Bengal government did not like my recommendations: Ganguly

    By IANS,

    Kolkata : Justice (retd.) A.K. Ganguly, who quit as West Bengal Human Rights Commission (WBHRC) chairman, said Wednesday the state government did not like his recommendations as the panel’s head in certain matters.

    Ganguly said in his resignation letter that he stepped down to “obviate any further controversy” and “to ensure the peace and happiness” of his family.

    He said during his tenure as the WBHRC head, the number of complaints lodged doubled due to the confidence people had in the commission’s working.

    “We have been able to earn the trust of the people. The number of complaints from 5,000 rose to 12,000- 14,000 complaints now which is likely to grow. But while doing this, I could feel the state government did not like this,” he told a TV channel ABP Ananda.

    Ganguly was under growing pressure to resign from the post following allegations of sexual assault levelled by a law intern against him.

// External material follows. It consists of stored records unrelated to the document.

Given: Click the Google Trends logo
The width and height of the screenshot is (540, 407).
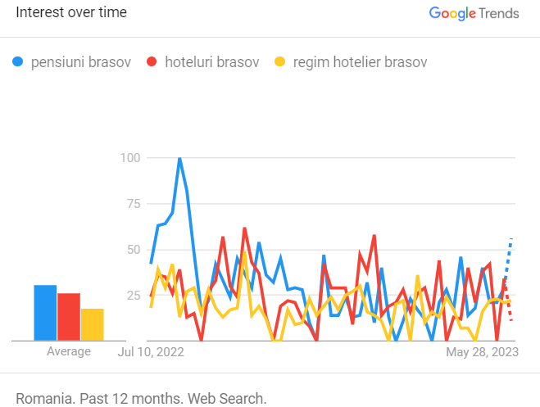Looking at the screenshot, I should (474, 13).
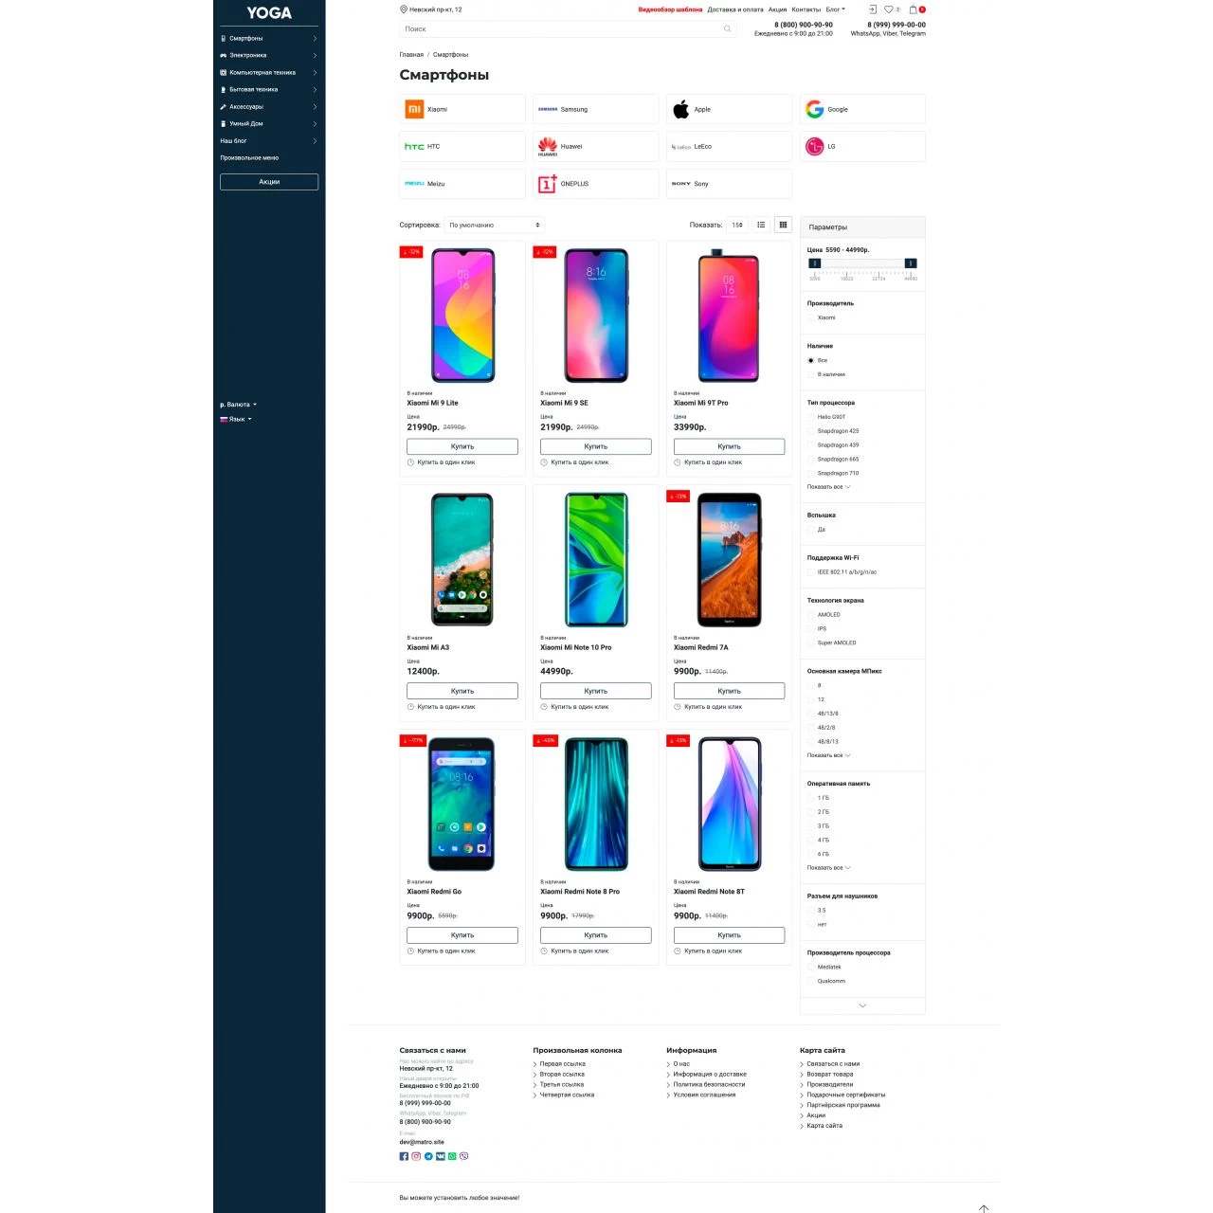Open the currency Валюта dropdown
1213x1213 pixels.
[239, 405]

    He resigned Monday, hours after the Supreme Court dismissed a petition seeking to restrain the government from proceeding against him. Ganguly, however, claimed he had “nothing to do” with the Public Interest Litigation.

    The union cabinet had already cleared the home ministry’s proposal for a presidential reference to the Supreme Court for a probe into the allegations of sexual assualt aganist him.

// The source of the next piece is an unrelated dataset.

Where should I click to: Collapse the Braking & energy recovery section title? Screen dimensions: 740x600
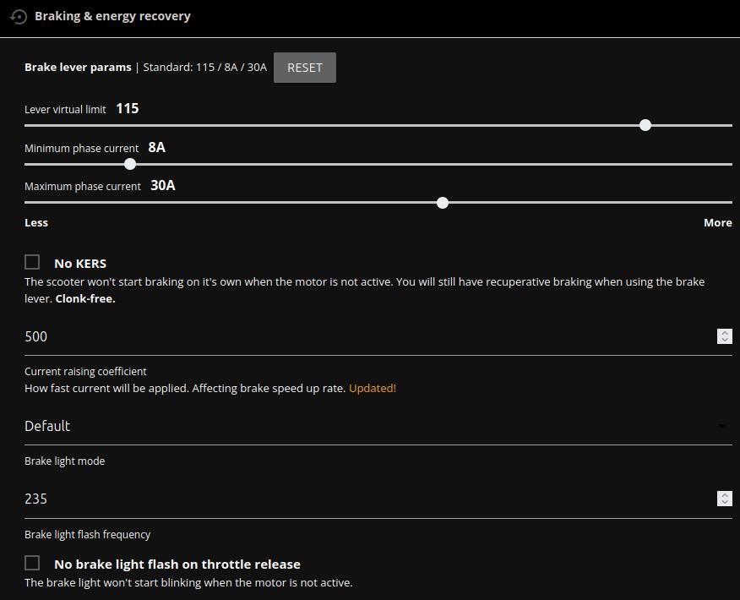tap(112, 16)
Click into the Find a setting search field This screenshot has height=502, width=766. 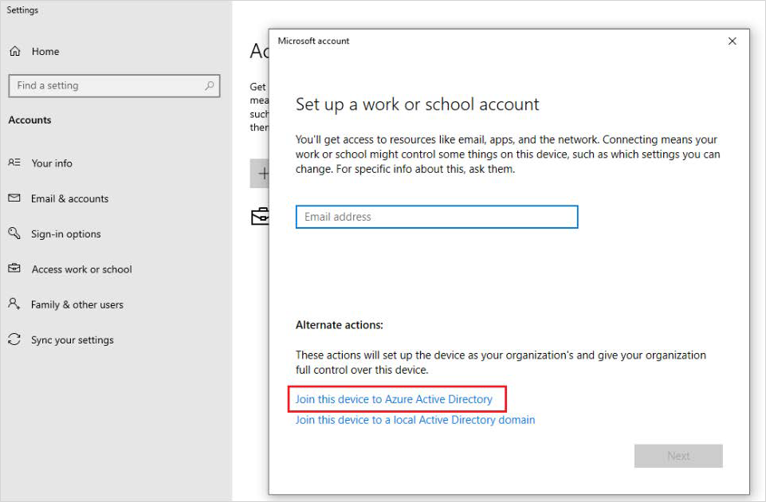108,86
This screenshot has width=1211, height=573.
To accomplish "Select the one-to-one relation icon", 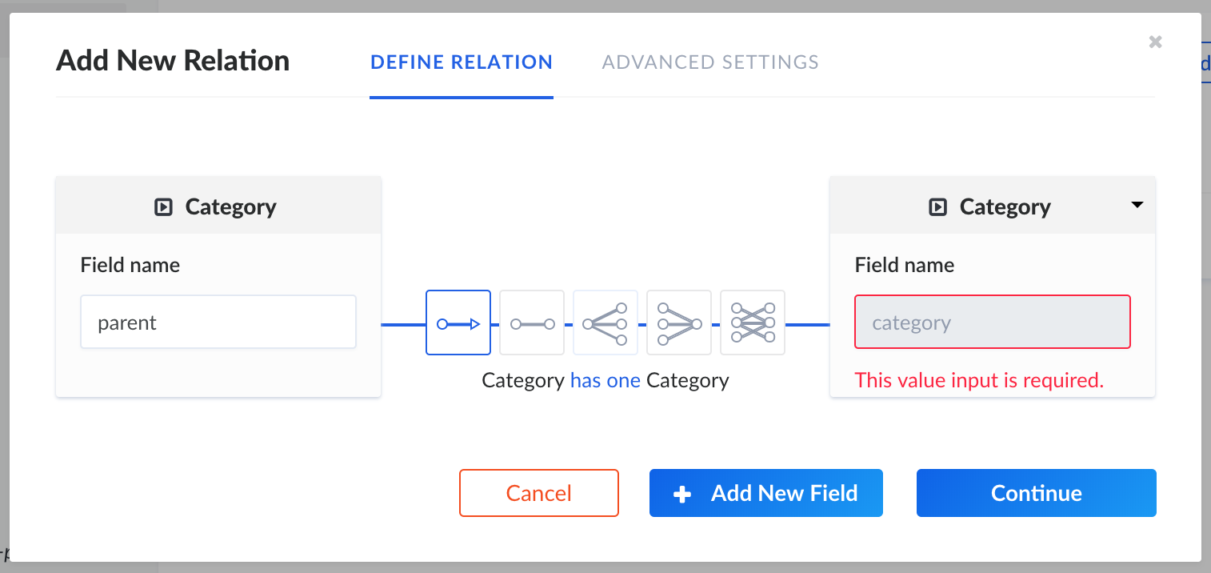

    As the chairperson, Ganguly ordered the state government to pay compensation to Jadavpur University professor Ambikesh Mahapatra and his neighbour who were arrested for circulating emails mocking Banerjee.

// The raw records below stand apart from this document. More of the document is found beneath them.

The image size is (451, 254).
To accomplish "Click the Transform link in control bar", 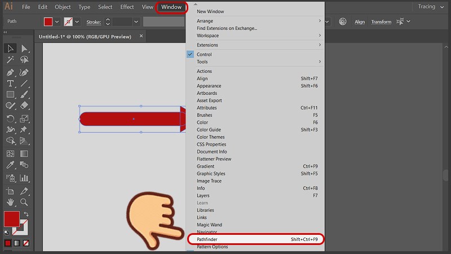I will [381, 22].
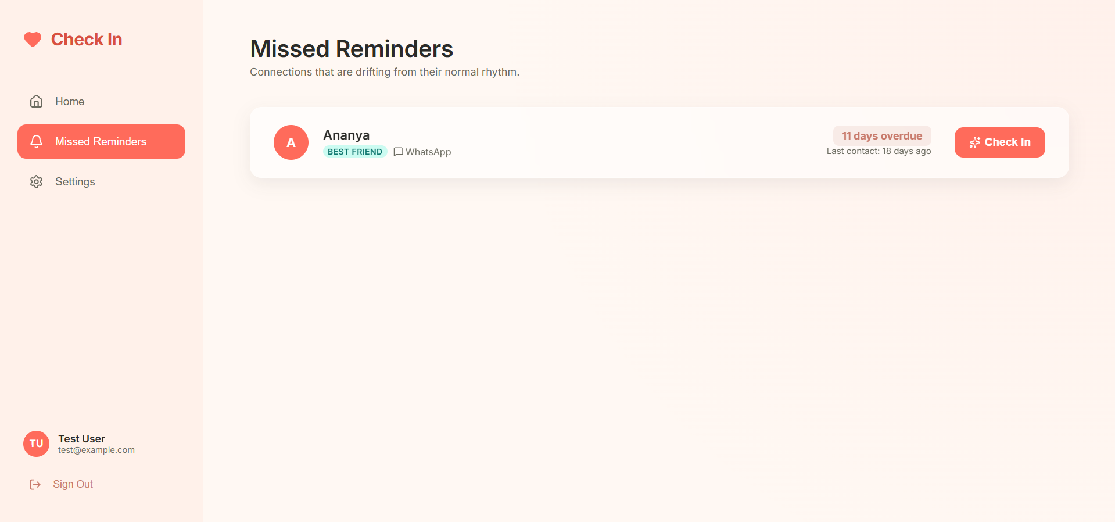This screenshot has width=1115, height=522.
Task: Click the Settings gear icon
Action: click(36, 181)
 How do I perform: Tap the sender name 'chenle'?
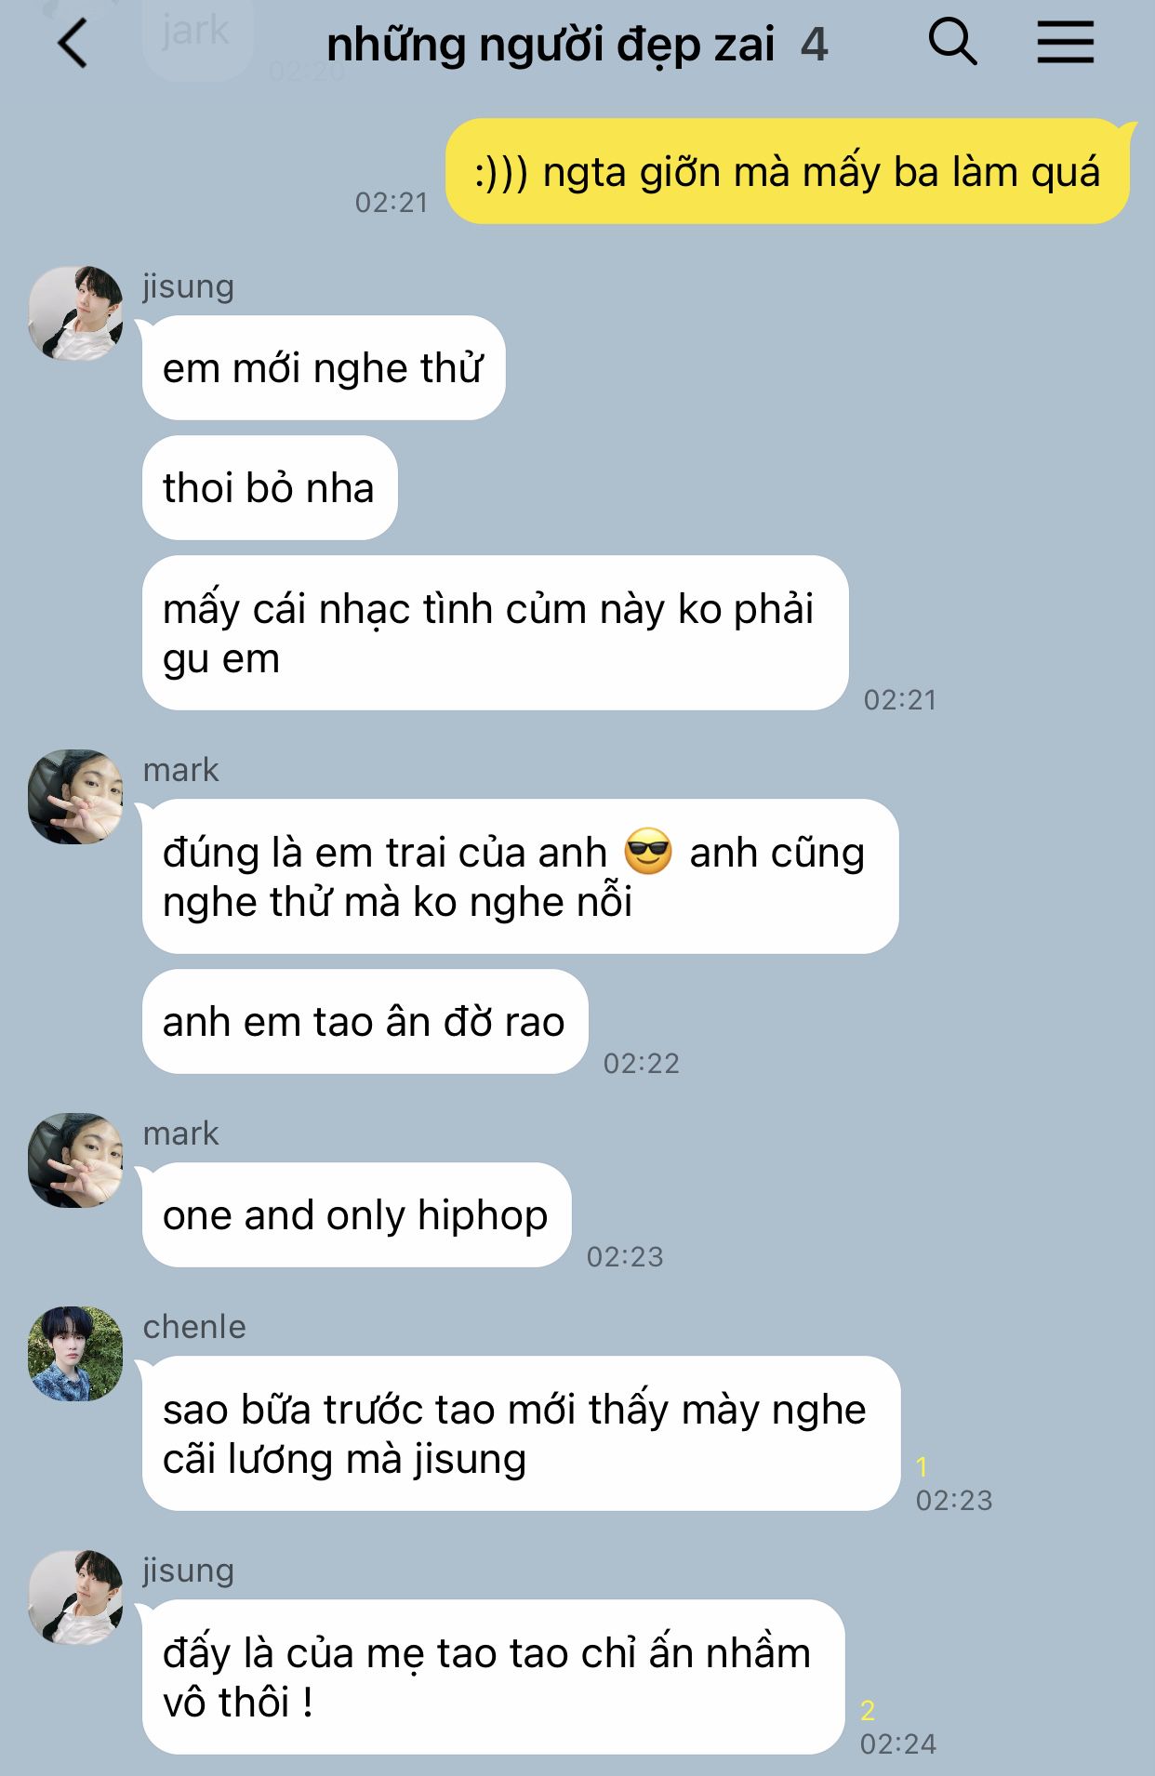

    WBHRC also directed the government to pay compensation to a farmer who was dubbed by the chief minister as a Maoist and arrested by police after the farmer asked her about the rising price of fertiliser at a public rally.

    “I still remember when the commission made the recommendation on Ambikesh, the very next day, the Chief Minister Mamata Banerjee, without naming, spell out her anguish against me in the state Assembly,” Ganguly said.

    “She had said, ‘I brought in an impartial man, but the way he is functioning it seem he has no knowledge about laws and jurisdiction.’ But I have never shown any disrespect towards her.”

    “Then the Shiladitya episode. We took it as human rights violation and made the recommendation which was again not taken in the right spirit. Similar were the feelings regarding recommendations in the Presidency case.”